Il giallo dei bandi per l'assunzione del Direttore della scuola alberghiera

Stefano Aggravi solleva il problema in Consiglio ma l'assessore Guichardaz assicura che è tutto trasparente

Stefano Aggravi

Stefano Aggravi

Nella seduta consiliare del 5 ottobre 2022, il gruppo Lega Vallée d'Aoste ha portato all'attenzione dell'Aula l'assunzione a tempo indeterminato del Direttore della Fondazione per la formazione professionale turistica.

Richiamando i contenuti di due differenti avvisi di selezione pubblica - uno del 2021 e uno del 2022 -, il Vicecapogruppo Stefano Aggravi ha voluto conoscere la motivazione che ha portato la Fondazione a prevedere, all'articolo 7 dell'avviso di selezione, che i candidati vengano ammessi alla selezione previa decisione da parte del Consiglio di Amministrazione della stessa.

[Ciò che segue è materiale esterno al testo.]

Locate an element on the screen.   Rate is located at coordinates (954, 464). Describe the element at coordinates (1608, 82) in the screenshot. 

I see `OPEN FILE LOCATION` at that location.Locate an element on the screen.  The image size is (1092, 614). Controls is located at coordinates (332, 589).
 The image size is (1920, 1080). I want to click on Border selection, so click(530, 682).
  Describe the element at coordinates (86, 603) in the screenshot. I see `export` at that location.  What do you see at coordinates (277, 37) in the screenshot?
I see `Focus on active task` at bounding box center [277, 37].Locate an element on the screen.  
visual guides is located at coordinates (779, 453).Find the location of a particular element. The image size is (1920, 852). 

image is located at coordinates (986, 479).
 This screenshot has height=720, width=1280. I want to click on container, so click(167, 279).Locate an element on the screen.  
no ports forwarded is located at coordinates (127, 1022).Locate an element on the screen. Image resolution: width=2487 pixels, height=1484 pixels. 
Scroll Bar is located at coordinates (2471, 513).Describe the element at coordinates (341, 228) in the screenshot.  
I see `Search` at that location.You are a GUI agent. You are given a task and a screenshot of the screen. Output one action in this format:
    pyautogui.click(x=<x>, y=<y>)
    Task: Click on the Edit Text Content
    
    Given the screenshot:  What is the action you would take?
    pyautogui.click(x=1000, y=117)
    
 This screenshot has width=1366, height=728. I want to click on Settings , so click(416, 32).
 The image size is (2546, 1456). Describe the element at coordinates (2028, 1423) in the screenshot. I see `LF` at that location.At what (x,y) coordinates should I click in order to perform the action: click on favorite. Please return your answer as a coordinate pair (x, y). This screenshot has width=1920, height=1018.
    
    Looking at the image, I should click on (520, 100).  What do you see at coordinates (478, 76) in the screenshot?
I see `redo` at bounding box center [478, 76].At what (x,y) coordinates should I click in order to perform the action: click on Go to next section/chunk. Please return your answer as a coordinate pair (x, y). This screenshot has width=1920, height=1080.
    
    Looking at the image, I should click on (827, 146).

L'Assessore al turismo, Jean-Pierre Guichardaz, ha riferito che «l'articolo 7 contenuto nel bando 2021 è stato ulteriormente precisato e specificato in quello del 2022 e prevede che la verifica oggettiva della sussistenza dei requisiti di ammissibilità per l'accesso alla selezione, così come la verifica oggettiva della validità delle domande presentate sia doverosamente demandata al CdA della Fondazione, mentre la fase di valutazione dell'idoneità è di competenza della commissione. Gli articoli dell'avviso sono stati elaborati tenendo conto di quanto previsto dallo Statuto della Fondazione e nell'ottica della trasparenza dei bandi

Il Vicecapogruppo Aggravi ha quindi replicato: «I due bandi hanno una differenza sostanziale in quanto il primo parla di assunzione a tempo determinato e il secondo di assunzione a tempo indeterminato. Inoltre, il regolamento sulle assunzioni della Fondazione prevede di uniformare le proprie procedure a quelle del decreto legislativo 165/2001 che, tra le altre cose, indica l'obbligatorietà dell'effettuazione di una prova scritta, non contemplata in questo bando. Inoltre, prevedere un pre-triage da parte del Consiglio di Amministrazione, prima della valutazione dei candidati, va contro i principi normativi contenuti sempre nel d.lgs 165/2001 che dispone che nelle commissioni non ci debbano essere rappresentanti di organi politici e, quindi, mette in difficoltà in prima persona l'Assessore che fa parte del CdA. Questa situazione mette in imbarazzo l'Amministrazione regionale e l'ente controllato.»